By Lucas Lord
The Harrisonville Board of Aldermen held a work session Monday night to discuss changes to the city’s liquor laws and how permits are granted. Since feedback has been mounting about the cumbersome process, Harrisonville City Clerk Daniel Barnett was charged with streamlining the process.
“The city’s liquor laws, most of the law section is just fine, but one of the things we really want to take a look at was the overall process for the procuring of a liquor license,” Barnett said. “The process is very clunky and very inefficient. It is a burden for applicants and a burden for staff. It is very outdated and needs to be updated.
“As we started looking into that, there are a few tweaks in our laws that need to get to the same level as the state. One of the things is for the allowance for sales on Sunday. The state extended that to 1 a.m. Monday morning, practically making it just like every other day.”
Barnett said when new applicants come to his office they are often confused since the state and city require different documents.
“My office oversaw that and honestly, even we had a hard time telling people what they needed,” he said. “Honestly, it was very convoluted and very difficult to understand. The state website looked one way then you get to ours and it was completely different. So, effectively we took our application process and mirrored the state’s when it came to getting exactly what you need. Those were the two biggest changes that (City Attorney Alex Feldman) and I made.”
According to Feldman, Harrisonville will mirror Missouri’s liquor licensing fee schedule if approved by the board at their next regular session.
“If (Missouri) charges $450 a year for Sunday sales, as a city we can charge 1.5 times that since as a city we govern liquor,” Feldman said. “The city can charge above and beyond what the state does. Since people pay the state fee and the city fee, basically our fees will update simultaneously as the state does.”
Barnett told the board SmartGov, which handles a lot of the city website’s code, will be able to accommodate business and liquor license applications.
“We are hoping that through SmartGov, which handles a lot of the code and community development projects, that we can move the applying for building permits and liquor license process, which can be tricky, online,” he said. “People are bringing in huge stacks of documents that we then shove in storage cabinets which take up space and cause headaches down the road. So, we want it all to be online.
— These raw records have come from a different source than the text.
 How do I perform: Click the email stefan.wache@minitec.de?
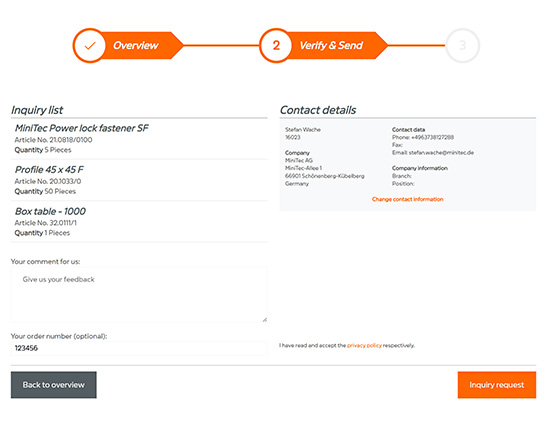(441, 153)
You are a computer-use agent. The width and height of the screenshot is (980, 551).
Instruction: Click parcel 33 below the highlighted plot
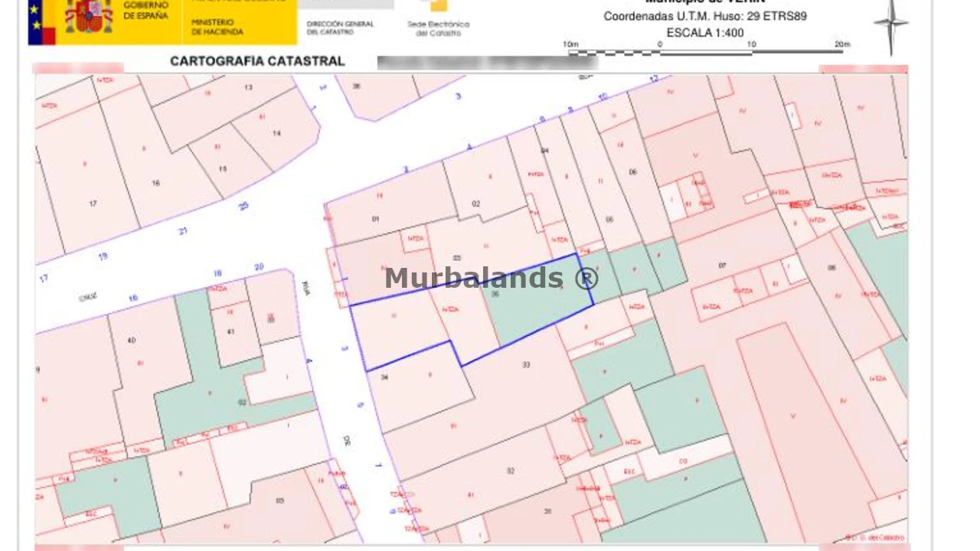[x=526, y=365]
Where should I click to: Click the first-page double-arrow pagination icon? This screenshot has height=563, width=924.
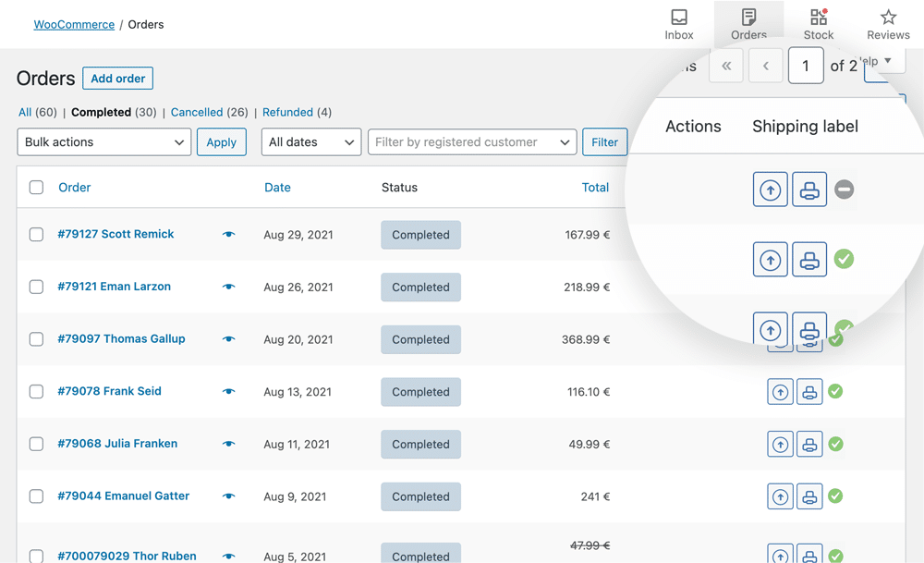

People aren’t complaining to us about the fees, they are complaining about how much different stuff they have to bring us. ”
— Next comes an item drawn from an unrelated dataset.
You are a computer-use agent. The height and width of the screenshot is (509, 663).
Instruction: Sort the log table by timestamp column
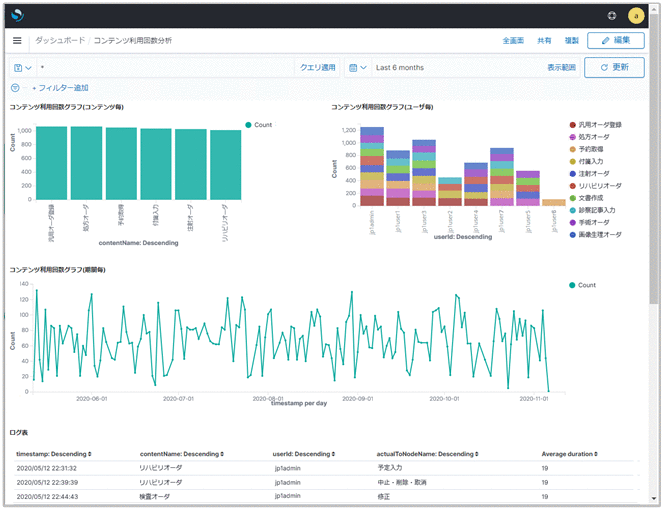[53, 454]
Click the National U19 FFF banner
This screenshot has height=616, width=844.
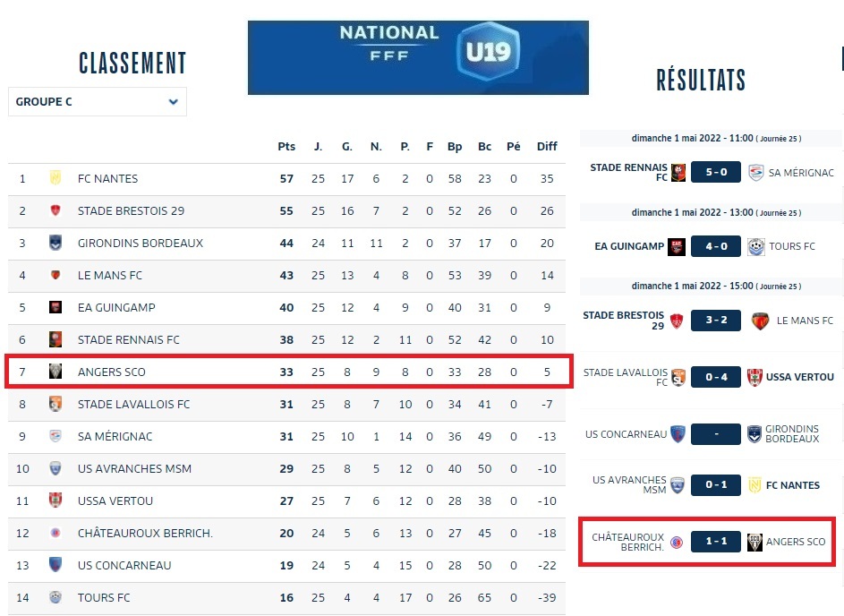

The board of aldermen agreed to formally vote on the municipal code change at its next regular session.
During its regular meeting, two events were also voted on and approved: the 10th annual Stacey Cox 5K Memorial Run, an event organized by Terry Cox to raise scholarship funds for high school students, for 8 to 10 a.m. May 14 beginning at the high school and the delinquent sales tax property sale organized by Cass County Collector Chris Molendorp slated for 8:30 a.m. to noon Aug. 22. “Every county collector is required on the fourth Monday of August to auction off property’s two or more years delinquent on their taxes,” Molendorp said. “We have to do it at the courthouse in the county seat. My predecessors did it on the second floor, but there is no modern technology in there and there are security issues with the open balcony. With COVID, it made sense to move the auction back onto the courthouse steps, but with that obviously there is some spillover into the streets.”
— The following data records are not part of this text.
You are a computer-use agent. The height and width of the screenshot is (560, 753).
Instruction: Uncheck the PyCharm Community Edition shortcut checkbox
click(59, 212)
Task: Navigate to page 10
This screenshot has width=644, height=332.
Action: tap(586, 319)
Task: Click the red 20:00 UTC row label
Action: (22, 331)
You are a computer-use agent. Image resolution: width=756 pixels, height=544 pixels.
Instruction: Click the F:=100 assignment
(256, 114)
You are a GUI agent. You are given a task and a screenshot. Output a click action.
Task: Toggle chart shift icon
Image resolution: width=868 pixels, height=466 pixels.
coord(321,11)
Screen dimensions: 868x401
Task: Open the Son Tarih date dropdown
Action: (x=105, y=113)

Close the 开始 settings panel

In his request, Molendorp asked that Pearl Street be closed off between Lexington and North Independence during the sale as he anticipated about 150 attendees for the more than 40 properties to be auctioned. “I also think this is good for transparency,” he said. “If I am going to take someone’s home from them, it shouldn’t be done behind closed doors. It should be done out on the street in the open.”
The sale will take place on the northern steps of the courthouse and will begin at 10 a.m. Aug. 22.